■ **WHAT TO WORK ON**
Retype the entire listing, keeping every word as it is.

■ **DATA FOR THE TASK**

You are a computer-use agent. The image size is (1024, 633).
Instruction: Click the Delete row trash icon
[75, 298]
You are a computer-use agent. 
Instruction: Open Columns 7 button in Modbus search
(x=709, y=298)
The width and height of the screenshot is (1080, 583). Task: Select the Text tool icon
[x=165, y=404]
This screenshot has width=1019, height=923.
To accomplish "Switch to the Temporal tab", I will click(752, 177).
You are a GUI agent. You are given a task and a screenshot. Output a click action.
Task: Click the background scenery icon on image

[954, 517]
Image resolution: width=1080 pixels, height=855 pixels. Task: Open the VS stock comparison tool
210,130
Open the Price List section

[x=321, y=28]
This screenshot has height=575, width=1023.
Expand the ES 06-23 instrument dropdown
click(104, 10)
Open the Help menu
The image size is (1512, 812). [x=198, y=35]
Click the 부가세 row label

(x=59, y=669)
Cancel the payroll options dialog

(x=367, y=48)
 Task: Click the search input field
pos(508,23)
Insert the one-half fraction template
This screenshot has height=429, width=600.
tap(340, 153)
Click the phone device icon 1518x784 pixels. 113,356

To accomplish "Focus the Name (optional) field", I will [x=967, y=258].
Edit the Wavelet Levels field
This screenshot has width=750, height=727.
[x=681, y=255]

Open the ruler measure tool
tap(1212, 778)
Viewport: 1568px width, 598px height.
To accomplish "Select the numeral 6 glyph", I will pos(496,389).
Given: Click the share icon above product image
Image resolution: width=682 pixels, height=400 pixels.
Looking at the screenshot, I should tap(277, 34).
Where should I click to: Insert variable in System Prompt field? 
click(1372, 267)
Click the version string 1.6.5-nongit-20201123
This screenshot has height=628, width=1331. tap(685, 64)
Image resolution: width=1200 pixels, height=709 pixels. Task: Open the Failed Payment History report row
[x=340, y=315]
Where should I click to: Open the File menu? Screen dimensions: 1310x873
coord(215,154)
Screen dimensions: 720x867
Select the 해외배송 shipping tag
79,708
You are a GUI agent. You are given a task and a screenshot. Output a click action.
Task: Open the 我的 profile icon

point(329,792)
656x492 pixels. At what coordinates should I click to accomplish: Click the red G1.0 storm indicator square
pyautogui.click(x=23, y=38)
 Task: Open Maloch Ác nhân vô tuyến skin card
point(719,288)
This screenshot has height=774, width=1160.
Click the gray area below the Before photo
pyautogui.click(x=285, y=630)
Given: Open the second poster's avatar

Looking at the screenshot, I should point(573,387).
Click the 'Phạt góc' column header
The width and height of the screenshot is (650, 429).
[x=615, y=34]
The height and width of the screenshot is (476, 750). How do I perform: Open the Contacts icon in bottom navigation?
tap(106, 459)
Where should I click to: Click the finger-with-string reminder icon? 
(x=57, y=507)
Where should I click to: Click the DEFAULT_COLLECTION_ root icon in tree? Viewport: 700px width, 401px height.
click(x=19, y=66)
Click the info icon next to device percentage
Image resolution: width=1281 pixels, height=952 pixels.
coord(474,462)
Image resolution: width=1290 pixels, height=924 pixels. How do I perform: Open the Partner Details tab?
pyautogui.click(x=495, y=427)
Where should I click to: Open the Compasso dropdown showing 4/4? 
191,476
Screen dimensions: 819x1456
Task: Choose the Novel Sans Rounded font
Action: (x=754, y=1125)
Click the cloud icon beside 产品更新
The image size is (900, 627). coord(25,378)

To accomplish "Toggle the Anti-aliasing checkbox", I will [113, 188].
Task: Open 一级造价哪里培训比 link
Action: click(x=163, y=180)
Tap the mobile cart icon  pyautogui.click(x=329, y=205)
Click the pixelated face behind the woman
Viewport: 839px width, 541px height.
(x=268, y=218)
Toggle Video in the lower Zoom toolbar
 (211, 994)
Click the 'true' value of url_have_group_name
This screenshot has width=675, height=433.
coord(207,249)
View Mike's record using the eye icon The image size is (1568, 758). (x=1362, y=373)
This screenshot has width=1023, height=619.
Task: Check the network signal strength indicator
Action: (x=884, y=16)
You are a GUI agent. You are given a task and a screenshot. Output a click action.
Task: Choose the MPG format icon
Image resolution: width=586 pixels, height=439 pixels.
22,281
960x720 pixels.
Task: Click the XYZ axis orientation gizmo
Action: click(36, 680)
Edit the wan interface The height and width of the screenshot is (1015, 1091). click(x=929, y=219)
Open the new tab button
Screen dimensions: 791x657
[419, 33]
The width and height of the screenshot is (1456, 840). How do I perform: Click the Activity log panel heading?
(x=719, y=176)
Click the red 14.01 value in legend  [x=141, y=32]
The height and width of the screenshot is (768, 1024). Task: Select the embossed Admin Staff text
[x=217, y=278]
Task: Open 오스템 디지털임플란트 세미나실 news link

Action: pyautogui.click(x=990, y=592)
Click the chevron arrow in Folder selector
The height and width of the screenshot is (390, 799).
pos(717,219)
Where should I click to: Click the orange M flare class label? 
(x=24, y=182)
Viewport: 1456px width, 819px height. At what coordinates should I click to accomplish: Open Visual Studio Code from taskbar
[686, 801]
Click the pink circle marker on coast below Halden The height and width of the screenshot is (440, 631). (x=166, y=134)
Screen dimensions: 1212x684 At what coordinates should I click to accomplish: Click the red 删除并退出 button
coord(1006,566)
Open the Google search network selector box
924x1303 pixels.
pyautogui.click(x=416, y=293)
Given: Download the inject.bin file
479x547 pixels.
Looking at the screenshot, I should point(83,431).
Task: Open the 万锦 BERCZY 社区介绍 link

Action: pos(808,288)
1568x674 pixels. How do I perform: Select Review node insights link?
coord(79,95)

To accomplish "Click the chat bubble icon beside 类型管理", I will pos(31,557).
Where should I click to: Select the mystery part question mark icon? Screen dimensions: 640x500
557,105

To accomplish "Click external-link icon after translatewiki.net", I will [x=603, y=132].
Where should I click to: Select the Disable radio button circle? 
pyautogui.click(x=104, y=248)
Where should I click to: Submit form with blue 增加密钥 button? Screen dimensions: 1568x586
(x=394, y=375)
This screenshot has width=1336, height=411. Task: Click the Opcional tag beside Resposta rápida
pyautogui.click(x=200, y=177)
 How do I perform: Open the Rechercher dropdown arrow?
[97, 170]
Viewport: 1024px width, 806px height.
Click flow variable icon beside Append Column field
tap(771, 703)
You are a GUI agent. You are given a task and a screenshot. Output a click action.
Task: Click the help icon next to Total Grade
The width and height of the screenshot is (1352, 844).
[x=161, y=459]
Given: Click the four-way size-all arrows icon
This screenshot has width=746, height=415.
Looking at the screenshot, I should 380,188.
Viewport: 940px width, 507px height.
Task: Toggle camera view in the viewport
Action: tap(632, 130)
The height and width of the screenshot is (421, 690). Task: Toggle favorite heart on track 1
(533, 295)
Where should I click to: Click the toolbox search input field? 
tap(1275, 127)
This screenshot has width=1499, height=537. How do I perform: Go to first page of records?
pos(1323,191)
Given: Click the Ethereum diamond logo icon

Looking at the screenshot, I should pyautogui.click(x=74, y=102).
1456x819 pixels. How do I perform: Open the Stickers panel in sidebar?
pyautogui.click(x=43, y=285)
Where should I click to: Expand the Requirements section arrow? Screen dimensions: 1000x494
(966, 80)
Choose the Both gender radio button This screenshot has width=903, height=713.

■ **YOUR SOLUTION**
You are a computer-use agent. The image size is (1024, 633).
Instruction: Click the Delete row trash icon
[75, 298]
You are a computer-use agent. 
Instruction: Open Columns 7 button in Modbus search
(x=709, y=298)
The width and height of the screenshot is (1080, 583). Task: Select the Text tool icon
[x=165, y=404]
This screenshot has width=1019, height=923.
To accomplish "Switch to the Temporal tab", I will click(752, 177).
You are a GUI agent. You are given a task and a screenshot. Output a click action.
Task: Click the background scenery icon on image

[954, 517]
Image resolution: width=1080 pixels, height=855 pixels. Task: Open the VS stock comparison tool
210,130
Open the Price List section

[x=321, y=28]
This screenshot has height=575, width=1023.
Expand the ES 06-23 instrument dropdown
click(104, 10)
Open the Help menu
The image size is (1512, 812). [x=198, y=35]
Click the 부가세 row label

(x=59, y=669)
Cancel the payroll options dialog

(x=367, y=48)
 Task: Click the search input field
pos(508,23)
Insert the one-half fraction template
This screenshot has height=429, width=600.
tap(340, 153)
Click the phone device icon 1518x784 pixels. 113,356

To accomplish "Focus the Name (optional) field", I will [x=967, y=258].
Edit the Wavelet Levels field
This screenshot has width=750, height=727.
[x=681, y=255]

Open the ruler measure tool
tap(1212, 778)
Viewport: 1568px width, 598px height.
To accomplish "Select the numeral 6 glyph", I will pos(496,389).
Given: Click the share icon above product image
Image resolution: width=682 pixels, height=400 pixels.
Looking at the screenshot, I should tap(277, 34).
Where should I click to: Insert variable in System Prompt field? 
click(1372, 267)
Click the version string 1.6.5-nongit-20201123
This screenshot has height=628, width=1331. tap(685, 64)
Image resolution: width=1200 pixels, height=709 pixels. Task: Open the Failed Payment History report row
[x=340, y=315]
Where should I click to: Open the File menu? Screen dimensions: 1310x873
coord(215,154)
Screen dimensions: 720x867
Select the 해외배송 shipping tag
79,708
You are a GUI agent. You are given a task and a screenshot. Output a click action.
Task: Open the 我的 profile icon

point(329,792)
656x492 pixels. At what coordinates should I click to accomplish: Click the red G1.0 storm indicator square
pyautogui.click(x=23, y=38)
 Task: Open Maloch Ác nhân vô tuyến skin card
point(719,288)
This screenshot has height=774, width=1160.
Click the gray area below the Before photo
pyautogui.click(x=285, y=630)
Given: Open the second poster's avatar

Looking at the screenshot, I should point(573,387).
Click the 'Phạt góc' column header
The width and height of the screenshot is (650, 429).
[x=615, y=34]
The height and width of the screenshot is (476, 750). How do I perform: Open the Contacts icon in bottom navigation?
tap(106, 459)
Where should I click to: Click the finger-with-string reminder icon? 
(x=57, y=507)
Where should I click to: Click the DEFAULT_COLLECTION_ root icon in tree? Viewport: 700px width, 401px height.
click(x=19, y=66)
Click the info icon next to device percentage
Image resolution: width=1281 pixels, height=952 pixels.
coord(474,462)
Image resolution: width=1290 pixels, height=924 pixels. How do I perform: Open the Partner Details tab?
pyautogui.click(x=495, y=427)
Where should I click to: Open the Compasso dropdown showing 4/4? 
191,476
Screen dimensions: 819x1456
Task: Choose the Novel Sans Rounded font
Action: (x=754, y=1125)
Click the cloud icon beside 产品更新
The image size is (900, 627). coord(25,378)

To accomplish "Toggle the Anti-aliasing checkbox", I will [113, 188].
Task: Open 一级造价哪里培训比 link
Action: click(x=163, y=180)
Tap the mobile cart icon  pyautogui.click(x=329, y=205)
Click the pixelated face behind the woman
Viewport: 839px width, 541px height.
(x=268, y=218)
Toggle Video in the lower Zoom toolbar
 (211, 994)
Click the 'true' value of url_have_group_name
This screenshot has width=675, height=433.
coord(207,249)
View Mike's record using the eye icon The image size is (1568, 758). (x=1362, y=373)
This screenshot has width=1023, height=619.
Task: Check the network signal strength indicator
Action: (x=884, y=16)
You are a GUI agent. You are given a task and a screenshot. Output a click action.
Task: Choose the MPG format icon
Image resolution: width=586 pixels, height=439 pixels.
22,281
960x720 pixels.
Task: Click the XYZ axis orientation gizmo
Action: click(36, 680)
Edit the wan interface The height and width of the screenshot is (1015, 1091). click(x=929, y=219)
Open the new tab button
Screen dimensions: 791x657
[419, 33]
The width and height of the screenshot is (1456, 840). How do I perform: Click the Activity log panel heading?
(x=719, y=176)
Click the red 14.01 value in legend  [x=141, y=32]
The height and width of the screenshot is (768, 1024). Task: Select the embossed Admin Staff text
[x=217, y=278]
Task: Open 오스템 디지털임플란트 세미나실 news link

Action: pyautogui.click(x=990, y=592)
Click the chevron arrow in Folder selector
The height and width of the screenshot is (390, 799).
pos(717,219)
Where should I click to: Click the orange M flare class label? 
(x=24, y=182)
Viewport: 1456px width, 819px height. At what coordinates should I click to accomplish: Open Visual Studio Code from taskbar
[686, 801]
Click the pink circle marker on coast below Halden The height and width of the screenshot is (440, 631). (x=166, y=134)
Screen dimensions: 1212x684 At what coordinates should I click to accomplish: Click the red 删除并退出 button
coord(1006,566)
Open the Google search network selector box
924x1303 pixels.
pyautogui.click(x=416, y=293)
Given: Download the inject.bin file
479x547 pixels.
Looking at the screenshot, I should point(83,431).
Task: Open the 万锦 BERCZY 社区介绍 link

Action: pos(808,288)
1568x674 pixels. How do I perform: Select Review node insights link?
coord(79,95)

To accomplish "Click the chat bubble icon beside 类型管理", I will pos(31,557).
Where should I click to: Select the mystery part question mark icon? Screen dimensions: 640x500
557,105

To accomplish "Click external-link icon after translatewiki.net", I will [x=603, y=132].
Where should I click to: Select the Disable radio button circle? 
pyautogui.click(x=104, y=248)
Where should I click to: Submit form with blue 增加密钥 button? Screen dimensions: 1568x586
(x=394, y=375)
This screenshot has width=1336, height=411. Task: Click the Opcional tag beside Resposta rápida
pyautogui.click(x=200, y=177)
 How do I perform: Open the Rechercher dropdown arrow?
[97, 170]
Viewport: 1024px width, 806px height.
Click flow variable icon beside Append Column field
tap(771, 703)
You are a GUI agent. You are given a task and a screenshot. Output a click action.
Task: Click the help icon next to Total Grade
The width and height of the screenshot is (1352, 844).
[x=161, y=459]
Given: Click the four-way size-all arrows icon
This screenshot has width=746, height=415.
Looking at the screenshot, I should 380,188.
Viewport: 940px width, 507px height.
Task: Toggle camera view in the viewport
Action: tap(632, 130)
The height and width of the screenshot is (421, 690). Task: Toggle favorite heart on track 1
(533, 295)
Where should I click to: Click the toolbox search input field? 
tap(1275, 127)
This screenshot has width=1499, height=537. How do I perform: Go to first page of records?
pos(1323,191)
Given: Click the Ethereum diamond logo icon

Looking at the screenshot, I should pyautogui.click(x=74, y=102).
1456x819 pixels. How do I perform: Open the Stickers panel in sidebar?
pyautogui.click(x=43, y=285)
Where should I click to: Expand the Requirements section arrow? Screen dimensions: 1000x494
(966, 80)
Choose the Both gender radio button This screenshot has width=903, height=713.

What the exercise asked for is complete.